За считанные минуты форт был взят, а сотня мужчин и два десятка женщин захвачены в плен. Понадобилось некоторое время для того, чтобы «Слава» достигла бухты Самана, но батареи, которые мешали ей это сделать всего сутки назад, теперь находились в руках британцев, вместе с печами и оборудованием для каления ядер. Когда каперы предприняли попытку покинуть место якорной стоянки, то первая шхуна села на мель и была взорвана. Три остальных судна повернули и вышли из-под обстрела. Вскоре после этого, 19 августа, со стороны испанцев пришла шлюпка под парламентерским флагом. Испанский комендант просил, чтобы были отпущены женщины, раненые и те из пленных, кто даст слова не воевать больше против англичан. К тому времени, как предварительные переговоры были завершены и перемирие заключено, «Слава» вошла в бухту и встала на якорь вне пределов досягаемости пушек батареи. Пока она оставалась на этом месте, каперы были заперты на своей стоянке. Ведение переговоров стало возможным благодаря знанию Хорнблауэром испанского языка. Скоро также стало известно, что комендант — полковник Вилльянуэво — готовится к полной капитуляции. Оказавшись перед угрозой нападения негров, восставших в глубине острова, и будучи отрезанным от моря, он предпочел сдаться британцам.

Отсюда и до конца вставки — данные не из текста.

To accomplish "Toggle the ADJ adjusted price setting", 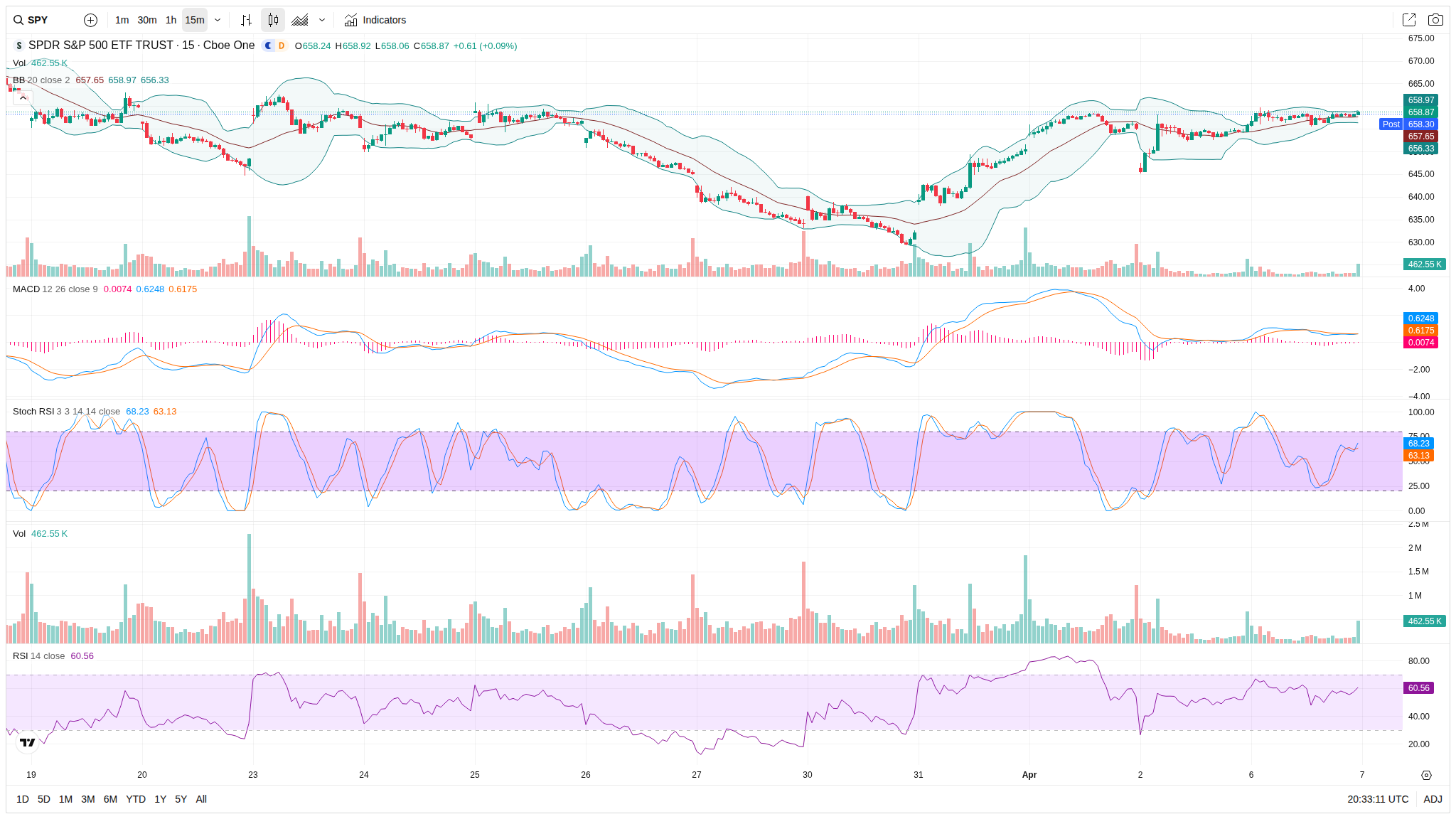I will (x=1433, y=799).
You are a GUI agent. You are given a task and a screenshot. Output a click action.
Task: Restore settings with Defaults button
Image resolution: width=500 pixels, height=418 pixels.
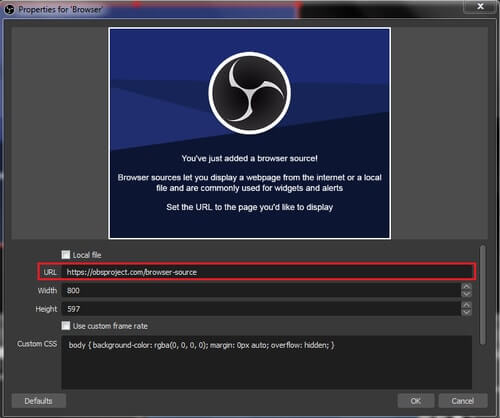pos(39,401)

Мистер Бакленд оказался в трудном положении. Он достиг победы, которая может повысить его престиж перед адмиралом в Кингстоне. Теперь ему будут задавать гораздо меньше вопросов о том, как и почему он принял командование. Он вполне мог рассчитывать на продвижение по службе. С другой стороны, теперь он был обречен связаться с решением сложной проблемы международных отношений. В результате все, чего ему удалось достичь, могло быть потеряно из-за малейшей ошибки в дипломатии. Он слишком мало знал о ситуации, сложившейся на Гаити, а полученные им приказы, полные предостережений от возможных ошибок в подобных делах, при этом не проясняли ситуации, в которой лейтенант, временно командующий линейным кораблем Его Величества, теперь находился. Бакленд был хорошим моряком и дисциплинированным офицером и был готов (как он сам думал) командовать кораблем. Чего он не предполагал, так это того, что капитан Королевского военно-морского флота должен иметь хотя бы общее представление о высокой стратегии и хоть немного разбираться в иностранной политике. Собирается ли Британия оккупировать форт на Гаити? Касается ли англичан проблема испанцев, которых могут вырезать восставшие негры? Какова политика Британии по отношению к Туссену Лувертюру, вожаку восставших? Будет ли признано желательной поддержка испанского влияния на острове в противовес французской?

Помимо всех этих сомнений, Бакленд прекрасно знал, что дальнейшее пребывание «Славы» в бухте Самана усиливает риск вспышки желтой лихорадки среди ее команды. Решать приходилось быстро, а Вилльянуэва требовал предоставить его войскам и судам право свободного прохода на Кубу или в Пуэрто-Рико. Не накажут ли Бакленда, если он пойдет на это? Должен ли он настаивать на безоговорочной капитуляции? Но тогда придется снова сражаться — и тут еще эта желтая лихорадка… Так что же делать?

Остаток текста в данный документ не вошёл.